In the works since 2009, its goal was to get federal, state and local officials to agree on the best places to locate huge solar, wind and geothermal projects while also preserving the desert’s most important wildlife habitat, and archeological and recreational areas.

When the 8,000-page draft was released last fall, U.S. Interior Secretary Sally Jewell appeared in Palm Springs to promote it.

The draft called for directing alternative energy development to 2 million acres of mostly privately owned land that is expected to have little value as endangered-species habitat.

But after receiving 12,000 public comments on the plan, federal Bureau of Land Management and California Energy officials, in a conference call with reporters, appeared to reel back expectations, if not the plan itself.

With no certain time frame, the plan now is being broken into phases, the first of which will pertain only to public lands managed by the BLM, said Jim Kenna, the agency’s California director.

Planning for privately owned land will be delayed to give local officials in the seven counties more time to complete their own planning initiatives, he said.

The draft plan now calls for some 392,000 acres of public land for focused alternative-energy development, 4.9 million acres for conservation and 3.6 million for recreation, Kenna said.

Officials with Riverside and San Bernardino counties have expressed concerns that large-scale solar increases demand for county fire and sheriff’s services without providing the county additional property tax revenue.

San Bernardino County officials also are concerned that large-scale solar projects could be made obsolete by other technological advances.

“We don’t want obsolete solar projects on land that would have been good for other kinds of development,” said county spokesman David Wert.

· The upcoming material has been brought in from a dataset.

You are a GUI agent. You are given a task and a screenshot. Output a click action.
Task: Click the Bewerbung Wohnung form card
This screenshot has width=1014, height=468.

Ileene Anderson, a biologist with the Center for Biological Diversity, said it was disconcerting that the focus now is on public land, because most of the already disturbed land most appropriate for development is privately owned.

“This was supposed to be a grand, coordinated plan,” she said.

Desert Renewable Energy Conservation Plan

What is it? A proposed land-use plan for California's deserts that strives to place big solar, wind and geothermal projects in place that do the least harm to wildlife habitat and cultural resources.

Where is it? Desert portions of Imperial, Inyo, Kern, Los Angeles, Riverside, San Bernardino, and San Diego counties.

Who is doing it? The plan is a collabaration led by the Calfornia Energy Commission and U.S. Department of Interior.

What's is the Preferred Alternative?

A version of that calls for:

-- Renewable energy development focus on more than 2 million acres of public and private land, where environmental conflicts are expected to be minimal.

-- Conservation designations for 4.9 million acres of public land managed by the federal Bureau of Land Management.

-- Recreation designations on more than 3.6 million acres of BLM-managed lands.

-- More than 183,000 acres of land identified for future analysis.